Madness and Civilization

Madness and Civilization Study Guide

Madness and Civilization: A History of Insanity in the Age of Reason is the 1965 abridged translation of Michel Foucault’s 1961 French text, Folie et Déraison. A more recent, unabridged translation has been released by Routledge under the title History of Madness, translated by Jonathan Murphy and Jan Khalfa. However, the earlier Madness and Civilization remains the most influential and widely read, having an impact on a larger number of theorists and philosopher in the latter part of the 20th century.
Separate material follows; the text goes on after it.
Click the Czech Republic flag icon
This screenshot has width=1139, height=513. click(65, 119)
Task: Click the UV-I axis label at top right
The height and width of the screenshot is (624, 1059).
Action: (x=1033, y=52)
The book is a history of concepts of mental illness from roughly the late 1500s to the late 1700s. It is not a history of illness itself, or an account of when different kinds of illness arose or what their symptoms were. Rather, it is a history of how madness was understood in Western societies, and how those societies developed different categories of illness in the first place. In this way, the book is similar to another book from 1965, published in the United States: Ilza Veith’s Hysteria: The History of a Disease. Veith, like Foucault, was interested in the cultural meanings of hysteria, a kind of madness, in particular the politics of how it was understood to originate. Foucault goes a step further than Veith, however, in also reflecting on historiography, that is, the process of writing history itself. Foucault looks at the changes in discourse, or how people spoke and wrote about madness, to see how societies developed shared understandings of what madness means through literature, law, medical documents, and other circulations of language.
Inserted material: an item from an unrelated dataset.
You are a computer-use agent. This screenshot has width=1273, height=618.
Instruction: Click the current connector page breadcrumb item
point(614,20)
Madness and Civilization has been vastly influential in a number of academic fields. For historians, it provides a model of reading the past through discourse. For critical theorists, it has provided an account of how modern concepts of morality developed in tandem with shifting medical and psychological discourses. And for political scientists, it has provided a theory of how Western societies developed institutions that enforce state-like power, nearing imprisonment, but outside the authority of the state itself. Given its range of interests, as well as the liveliness of Foucault’s writing, the book continues to influence countless academics, and to inspire a broad range of readers and thinkers.